I have a list arrays of string that I would like to dictionary encode using Arrow in Go and Java
["a", ["b", "c"], "b", "c", "d"]
Ideally where the dictionary would be done on the individual string values.
I tried to define a type using
arrow.DictionaryType{
IndexType: arrow.PrimitiveTypes.Uint32,
ValueType: arrow.ListOf(arrow.BinaryTypes.String),
}
but that yield the error
panic: arrow/array: unsupported builder for value type of *arrow.DictionaryType
Any idea what are my options ?
I am thinking doing an extension type and build the dictionary and listOf(String) myself, but if there is standard way to do this, even better.
Thanks
Not super confident this is correct, or exactly what you are asking for. But if there's someone here who knows more, please chime in, since I'd also like to do this!
If you have a nested list of strings which need to be stored. For example:
[
["a"],
["b", "c"],
["b"],
["c"],
["d"],
]
I think this can be stored in array by setting the type to:
arrow.ListOf(&arrow.DictionaryType{
IndexType: &arrow.Int64Type{},
ValueType: &arrow.StringType{},
Ordered: false,
})
Full code example:
package main
import (
"fmt"
"github.com/apache/arrow/go/v15/arrow"
"github.com/apache/arrow/go/v15/arrow/array"
"github.com/apache/arrow/go/v15/arrow/memory"
)

Given entries:

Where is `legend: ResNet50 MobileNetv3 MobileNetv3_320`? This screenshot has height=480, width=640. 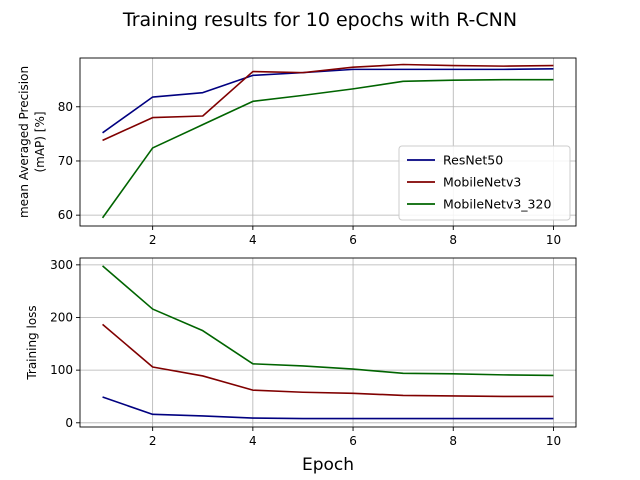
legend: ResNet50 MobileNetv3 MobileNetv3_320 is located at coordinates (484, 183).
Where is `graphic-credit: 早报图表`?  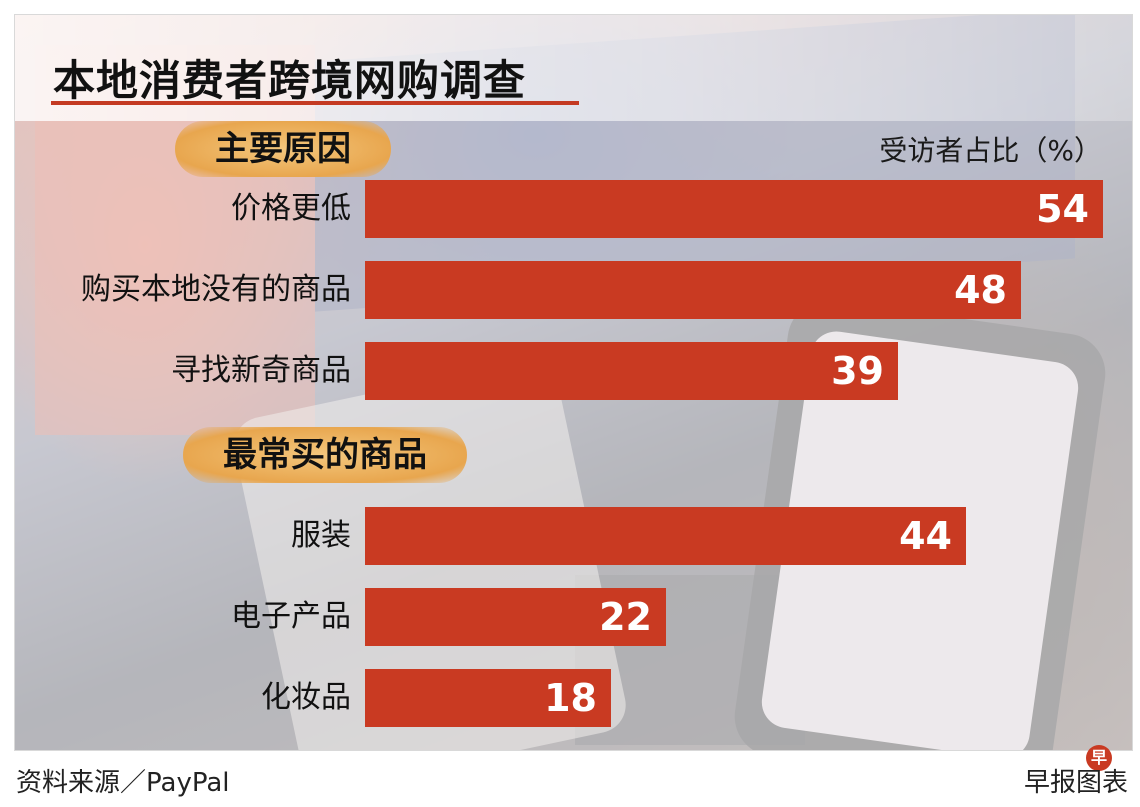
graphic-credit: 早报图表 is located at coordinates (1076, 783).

* * *

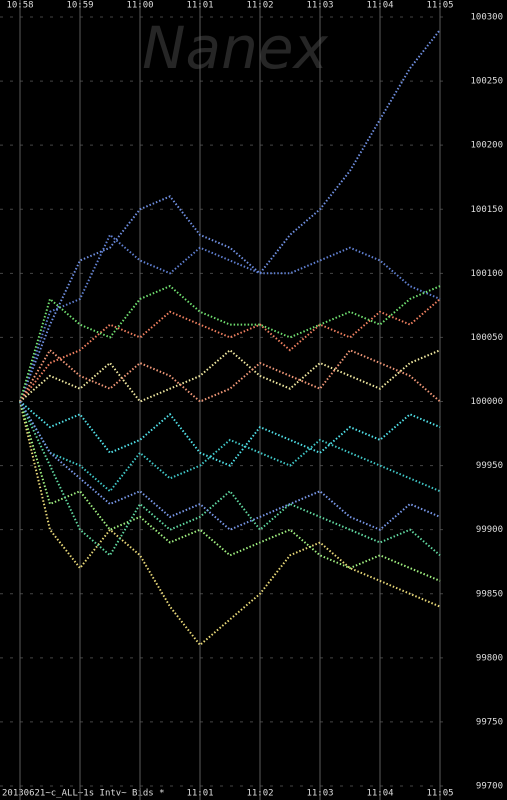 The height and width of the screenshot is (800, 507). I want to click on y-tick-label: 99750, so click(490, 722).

Questions:
1. In the Arrow dictionary-encoding thread, translate into Spanish the sentence "But if there's someone here who knows more, please chime in, since I'd also like to do this!"
2. Write the next part of the Arrow dictionary-encoding thread, picking up after the final line of its Go import block.

Responses for each task:
1. Pero si hay alguien aquí que sepa más, por favor, intervenga, ¡ya que a mí también me gustaría hacer esto!

2.
func main() {
type_ := arrow.ListOf(&arrow.DictionaryType{
IndexType: &arrow.Int64Type{},
ValueType: &arrow.StringType{},
Ordered: false,
})
fields := []arrow.Field{{
Name: "foo",
Type: type_,
Nullable: false,
}}
schema := arrow.NewSchema(fields, nil)
builder := array.NewRecordBuilder(memory.DefaultAllocator, schema)
builder.Retain()
defer builder.Release()
vals := [][]string{
{"a", "b", "c"},
{"x", "b"},
{"x", "y", "z"},
}
b := builder.Field(0).(array.VarLenListLikeBuilder)
db := b.ValueBuilder().(*array.BinaryDictionaryBuilder)
for i := range vals {
val := vals[i]
b.AppendWithSize(true, len(val))
for j := range val {
err := db.AppendString(val[j])
if err != nil {
panic(err)
}
}
}
rec := builder.NewRecord()
rec.Retain()
defer rec.Release()
t := array.NewTableFromRecords(schema, []arrow.Record{rec})
t.Retain()
fmt.Println(t.String())
defer t.Release()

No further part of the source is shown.